Begin Page extract

Thirty years ago today--on January 19, 1991--Poison played the Pacific Coliseum. The L.A. glam/hair-metal band was touring behind its Flesh & Blood album, which has gone on to sell over seven-million copies worldwide.
Maybe you were there?
To jog your memory, here's my review, originally published in the January 24, 1991, issue of the Georgia Straight:
There was good news and bad news going into last Saturday’s (January 19) Poison gig at the Coliseum. The good news was that the originally scheduled opening act—the cheesy and childish Warrant—was being replaced by the slightly more impressive Don Dokken Band.
The bad news was that Poison was still headlining.
That’s only my opinion, of course. The 10,000 or so Poison fans that crowded into the ol’ hockey rink seemed more than happy to see the Kings of L.A. Glam Rock in the flesh. And they weren’t all 15, female, and frothing over the apparent cuteness of lead singer Brett Michaels. A lot of them actually appeared to be enjoying the band’s vacuous array of tunes.
After witnessing the genuine, unbridled fury of AC/DC a week prior, the sight of a thousand fists pounding air to the bubble-gum strains of “Unskinny Bop” was a sad one indeed. When the band launched into its lame version of “Your Mama Don’t Dance”, it was clear the band would be out-rocked by Loggins and Messina!
“Let’s have a hand for Bruce Fairbairn!” commanded Michaels, referring to the Vancouver-based producer of the band’s latest multi-platinum release, Flesh and Blood. “He’s put out some great albums!” claimed the blond bombshell, obviously referring to Aerosmith’s Pump or Permanent Vacation.

End Page extract

Written problem 1
In the Poison concert review, which band replaced Warrant as the opening act?
Written problem 2
Quote the Poison concert review word for word, starting with "The bad news" and going on through "array of tunes.".

Begin Dataset excerpts

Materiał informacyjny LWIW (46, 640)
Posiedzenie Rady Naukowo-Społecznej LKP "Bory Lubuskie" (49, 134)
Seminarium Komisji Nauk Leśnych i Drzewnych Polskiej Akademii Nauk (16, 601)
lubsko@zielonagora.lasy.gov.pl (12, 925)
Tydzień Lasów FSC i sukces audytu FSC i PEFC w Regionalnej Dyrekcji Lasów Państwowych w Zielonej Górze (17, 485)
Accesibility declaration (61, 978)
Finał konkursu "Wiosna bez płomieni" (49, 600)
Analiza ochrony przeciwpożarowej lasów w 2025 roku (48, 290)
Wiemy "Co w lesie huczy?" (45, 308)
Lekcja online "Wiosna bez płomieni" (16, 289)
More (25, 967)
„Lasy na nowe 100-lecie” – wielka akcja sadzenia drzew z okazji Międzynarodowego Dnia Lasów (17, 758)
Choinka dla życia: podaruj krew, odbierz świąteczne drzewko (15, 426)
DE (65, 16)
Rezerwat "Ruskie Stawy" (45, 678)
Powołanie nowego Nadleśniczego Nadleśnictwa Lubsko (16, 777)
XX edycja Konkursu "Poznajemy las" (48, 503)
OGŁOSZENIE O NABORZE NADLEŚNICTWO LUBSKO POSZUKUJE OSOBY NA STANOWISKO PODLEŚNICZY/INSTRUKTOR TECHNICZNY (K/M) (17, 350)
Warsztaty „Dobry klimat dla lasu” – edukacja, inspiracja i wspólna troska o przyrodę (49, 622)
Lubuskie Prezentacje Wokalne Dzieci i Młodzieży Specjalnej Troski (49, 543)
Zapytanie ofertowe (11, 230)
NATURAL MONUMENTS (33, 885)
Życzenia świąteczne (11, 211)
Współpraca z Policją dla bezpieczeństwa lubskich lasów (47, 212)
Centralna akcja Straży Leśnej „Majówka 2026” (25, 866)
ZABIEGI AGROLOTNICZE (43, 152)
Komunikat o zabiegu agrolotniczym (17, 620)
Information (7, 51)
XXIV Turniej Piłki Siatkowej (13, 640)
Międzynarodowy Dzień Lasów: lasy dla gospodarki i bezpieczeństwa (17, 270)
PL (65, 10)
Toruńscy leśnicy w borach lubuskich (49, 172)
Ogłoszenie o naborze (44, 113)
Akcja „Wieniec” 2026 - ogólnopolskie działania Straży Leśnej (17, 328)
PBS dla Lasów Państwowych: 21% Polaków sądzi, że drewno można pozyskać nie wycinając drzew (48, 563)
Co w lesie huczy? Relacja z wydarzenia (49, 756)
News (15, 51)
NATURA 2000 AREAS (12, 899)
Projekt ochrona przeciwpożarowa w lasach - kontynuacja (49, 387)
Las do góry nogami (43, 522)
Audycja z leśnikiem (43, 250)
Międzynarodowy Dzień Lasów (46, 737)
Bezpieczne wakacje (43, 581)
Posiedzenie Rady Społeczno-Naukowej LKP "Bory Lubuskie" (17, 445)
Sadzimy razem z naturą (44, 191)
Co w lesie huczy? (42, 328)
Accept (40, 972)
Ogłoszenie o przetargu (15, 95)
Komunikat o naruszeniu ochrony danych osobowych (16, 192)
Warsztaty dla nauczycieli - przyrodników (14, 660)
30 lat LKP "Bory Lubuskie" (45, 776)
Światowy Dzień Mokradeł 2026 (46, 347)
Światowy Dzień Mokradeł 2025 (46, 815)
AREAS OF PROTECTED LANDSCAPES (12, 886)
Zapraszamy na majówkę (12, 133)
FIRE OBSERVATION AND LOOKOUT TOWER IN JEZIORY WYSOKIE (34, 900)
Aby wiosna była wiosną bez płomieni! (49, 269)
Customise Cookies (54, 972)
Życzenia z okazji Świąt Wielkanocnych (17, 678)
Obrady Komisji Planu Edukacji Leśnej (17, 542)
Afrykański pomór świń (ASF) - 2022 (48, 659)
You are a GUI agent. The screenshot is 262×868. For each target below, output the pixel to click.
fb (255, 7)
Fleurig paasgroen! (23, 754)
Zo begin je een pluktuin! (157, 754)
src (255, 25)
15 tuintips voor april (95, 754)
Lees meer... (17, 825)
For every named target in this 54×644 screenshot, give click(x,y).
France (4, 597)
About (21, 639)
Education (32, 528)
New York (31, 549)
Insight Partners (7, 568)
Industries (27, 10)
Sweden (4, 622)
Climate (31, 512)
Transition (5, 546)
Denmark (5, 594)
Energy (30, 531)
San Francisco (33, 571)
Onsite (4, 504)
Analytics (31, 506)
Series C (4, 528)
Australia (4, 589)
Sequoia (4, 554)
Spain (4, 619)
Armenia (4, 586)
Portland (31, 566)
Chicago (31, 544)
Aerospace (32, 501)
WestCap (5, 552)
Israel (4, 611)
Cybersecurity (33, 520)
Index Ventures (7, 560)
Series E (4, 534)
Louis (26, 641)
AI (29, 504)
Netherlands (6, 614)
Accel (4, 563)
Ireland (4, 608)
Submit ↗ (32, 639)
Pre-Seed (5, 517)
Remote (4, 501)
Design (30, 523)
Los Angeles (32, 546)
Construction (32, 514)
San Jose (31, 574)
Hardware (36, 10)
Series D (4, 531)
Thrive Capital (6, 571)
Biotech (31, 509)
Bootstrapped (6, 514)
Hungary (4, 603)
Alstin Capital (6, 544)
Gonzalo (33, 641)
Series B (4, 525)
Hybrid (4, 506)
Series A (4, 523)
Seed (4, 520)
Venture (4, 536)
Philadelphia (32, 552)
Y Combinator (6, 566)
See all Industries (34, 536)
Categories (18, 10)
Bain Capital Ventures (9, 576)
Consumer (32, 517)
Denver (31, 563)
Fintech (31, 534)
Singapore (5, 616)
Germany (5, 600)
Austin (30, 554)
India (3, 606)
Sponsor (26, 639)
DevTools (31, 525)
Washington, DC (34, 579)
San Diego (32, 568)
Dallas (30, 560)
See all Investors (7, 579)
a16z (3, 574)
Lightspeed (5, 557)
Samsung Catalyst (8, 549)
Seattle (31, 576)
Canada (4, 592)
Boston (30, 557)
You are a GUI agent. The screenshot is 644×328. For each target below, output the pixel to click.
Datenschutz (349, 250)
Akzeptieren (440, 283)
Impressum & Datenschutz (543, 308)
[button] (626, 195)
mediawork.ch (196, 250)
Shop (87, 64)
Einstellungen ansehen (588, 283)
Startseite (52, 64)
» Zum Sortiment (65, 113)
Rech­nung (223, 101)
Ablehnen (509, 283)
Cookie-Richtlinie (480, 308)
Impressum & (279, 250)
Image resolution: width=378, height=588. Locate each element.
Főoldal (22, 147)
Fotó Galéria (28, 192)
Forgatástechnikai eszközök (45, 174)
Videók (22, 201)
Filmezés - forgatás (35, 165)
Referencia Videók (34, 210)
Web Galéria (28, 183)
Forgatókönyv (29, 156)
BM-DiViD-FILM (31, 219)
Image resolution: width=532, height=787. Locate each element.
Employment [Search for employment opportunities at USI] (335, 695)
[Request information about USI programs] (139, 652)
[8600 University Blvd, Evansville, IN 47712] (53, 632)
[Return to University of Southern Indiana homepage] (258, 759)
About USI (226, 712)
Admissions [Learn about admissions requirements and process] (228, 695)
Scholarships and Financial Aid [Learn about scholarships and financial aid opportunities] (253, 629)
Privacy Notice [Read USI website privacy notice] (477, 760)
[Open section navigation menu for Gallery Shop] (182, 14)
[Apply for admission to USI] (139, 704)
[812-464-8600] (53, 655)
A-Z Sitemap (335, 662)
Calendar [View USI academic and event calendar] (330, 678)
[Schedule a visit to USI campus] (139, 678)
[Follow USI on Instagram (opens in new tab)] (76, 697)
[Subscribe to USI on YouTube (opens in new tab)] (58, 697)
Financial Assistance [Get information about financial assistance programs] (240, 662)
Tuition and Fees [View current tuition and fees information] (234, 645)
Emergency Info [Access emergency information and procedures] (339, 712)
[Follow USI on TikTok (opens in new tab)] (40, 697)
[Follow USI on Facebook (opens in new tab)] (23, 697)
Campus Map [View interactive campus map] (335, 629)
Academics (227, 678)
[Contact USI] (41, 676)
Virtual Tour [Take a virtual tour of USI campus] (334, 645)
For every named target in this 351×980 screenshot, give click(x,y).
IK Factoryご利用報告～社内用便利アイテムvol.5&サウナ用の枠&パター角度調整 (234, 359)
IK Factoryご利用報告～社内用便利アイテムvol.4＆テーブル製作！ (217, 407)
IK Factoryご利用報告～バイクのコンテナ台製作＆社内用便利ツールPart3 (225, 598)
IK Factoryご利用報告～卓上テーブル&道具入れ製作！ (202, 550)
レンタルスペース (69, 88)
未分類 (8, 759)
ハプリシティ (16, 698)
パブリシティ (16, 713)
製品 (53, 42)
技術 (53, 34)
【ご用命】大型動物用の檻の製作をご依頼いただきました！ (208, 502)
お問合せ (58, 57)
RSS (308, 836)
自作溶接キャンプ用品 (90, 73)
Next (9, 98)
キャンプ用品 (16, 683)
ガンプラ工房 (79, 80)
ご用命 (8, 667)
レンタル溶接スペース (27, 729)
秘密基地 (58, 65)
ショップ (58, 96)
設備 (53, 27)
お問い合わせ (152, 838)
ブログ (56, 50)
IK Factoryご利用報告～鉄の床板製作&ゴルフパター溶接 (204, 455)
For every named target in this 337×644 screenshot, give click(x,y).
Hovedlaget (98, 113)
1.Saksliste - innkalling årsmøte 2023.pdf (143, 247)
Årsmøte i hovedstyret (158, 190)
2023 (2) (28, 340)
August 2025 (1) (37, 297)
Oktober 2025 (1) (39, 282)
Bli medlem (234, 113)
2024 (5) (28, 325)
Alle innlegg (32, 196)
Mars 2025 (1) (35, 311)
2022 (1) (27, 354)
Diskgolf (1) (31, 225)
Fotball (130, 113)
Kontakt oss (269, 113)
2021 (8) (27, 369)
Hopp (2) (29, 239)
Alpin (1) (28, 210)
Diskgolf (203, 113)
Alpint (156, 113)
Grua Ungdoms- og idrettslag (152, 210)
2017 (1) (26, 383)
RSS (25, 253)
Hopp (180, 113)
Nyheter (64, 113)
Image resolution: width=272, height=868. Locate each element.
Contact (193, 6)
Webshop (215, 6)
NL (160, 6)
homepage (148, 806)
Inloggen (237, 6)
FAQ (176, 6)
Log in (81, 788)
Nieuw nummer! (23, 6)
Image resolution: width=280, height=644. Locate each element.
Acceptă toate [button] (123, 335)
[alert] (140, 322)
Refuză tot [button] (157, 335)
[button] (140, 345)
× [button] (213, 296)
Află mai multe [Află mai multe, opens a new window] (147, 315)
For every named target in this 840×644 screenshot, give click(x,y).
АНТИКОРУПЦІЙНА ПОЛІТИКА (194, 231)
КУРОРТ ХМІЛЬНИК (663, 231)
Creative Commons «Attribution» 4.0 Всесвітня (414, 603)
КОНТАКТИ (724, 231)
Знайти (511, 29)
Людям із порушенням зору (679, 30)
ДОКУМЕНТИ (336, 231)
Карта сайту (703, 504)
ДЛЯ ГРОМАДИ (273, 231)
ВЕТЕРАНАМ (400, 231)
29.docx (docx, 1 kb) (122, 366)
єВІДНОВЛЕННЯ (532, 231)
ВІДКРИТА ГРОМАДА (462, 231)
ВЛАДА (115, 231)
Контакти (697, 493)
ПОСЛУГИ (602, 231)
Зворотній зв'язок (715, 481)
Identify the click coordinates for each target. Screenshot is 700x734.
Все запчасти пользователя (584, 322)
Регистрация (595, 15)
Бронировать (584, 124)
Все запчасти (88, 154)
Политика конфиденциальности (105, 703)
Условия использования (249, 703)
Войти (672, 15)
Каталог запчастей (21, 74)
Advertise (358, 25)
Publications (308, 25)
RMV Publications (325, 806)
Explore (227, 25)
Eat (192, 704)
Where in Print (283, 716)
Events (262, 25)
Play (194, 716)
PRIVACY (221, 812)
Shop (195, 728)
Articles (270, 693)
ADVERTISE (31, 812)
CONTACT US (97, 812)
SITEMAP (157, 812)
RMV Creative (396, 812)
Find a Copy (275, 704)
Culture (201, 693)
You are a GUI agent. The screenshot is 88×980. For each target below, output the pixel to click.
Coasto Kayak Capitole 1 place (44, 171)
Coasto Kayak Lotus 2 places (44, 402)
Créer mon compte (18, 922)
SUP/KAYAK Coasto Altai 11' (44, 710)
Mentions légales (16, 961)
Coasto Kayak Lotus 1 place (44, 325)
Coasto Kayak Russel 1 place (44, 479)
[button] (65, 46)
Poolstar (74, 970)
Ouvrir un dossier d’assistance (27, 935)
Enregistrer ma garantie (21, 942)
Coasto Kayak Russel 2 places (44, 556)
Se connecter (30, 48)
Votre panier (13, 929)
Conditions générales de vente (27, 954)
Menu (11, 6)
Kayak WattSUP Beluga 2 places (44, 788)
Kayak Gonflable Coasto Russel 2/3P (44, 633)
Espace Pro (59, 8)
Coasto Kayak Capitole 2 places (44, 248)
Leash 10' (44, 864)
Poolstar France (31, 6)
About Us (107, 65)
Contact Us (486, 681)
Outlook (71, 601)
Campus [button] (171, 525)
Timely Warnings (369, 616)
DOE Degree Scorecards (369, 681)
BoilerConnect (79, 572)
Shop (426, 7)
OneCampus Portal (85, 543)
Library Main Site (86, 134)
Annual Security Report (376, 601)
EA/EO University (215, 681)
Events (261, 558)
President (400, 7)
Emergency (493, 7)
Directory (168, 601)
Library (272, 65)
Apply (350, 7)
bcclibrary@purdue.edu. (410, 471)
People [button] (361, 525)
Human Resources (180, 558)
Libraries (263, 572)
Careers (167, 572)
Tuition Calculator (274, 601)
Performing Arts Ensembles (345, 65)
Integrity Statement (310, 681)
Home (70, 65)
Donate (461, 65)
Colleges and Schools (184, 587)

End Dataset excerpts

Final result 1
The Don Dokken Band

Final result 2
The bad news was that Poison was still headlining.
That’s only my opinion, of course. The 10,000 or so Poison fans that crowded into the ol’ hockey rink seemed more than happy to see the Kings of L.A. Glam Rock in the flesh. And they weren’t all 15, female, and frothing over the apparent cuteness of lead singer Brett Michaels. A lot of them actually appeared to be enjoying the band’s vacuous array of tunes.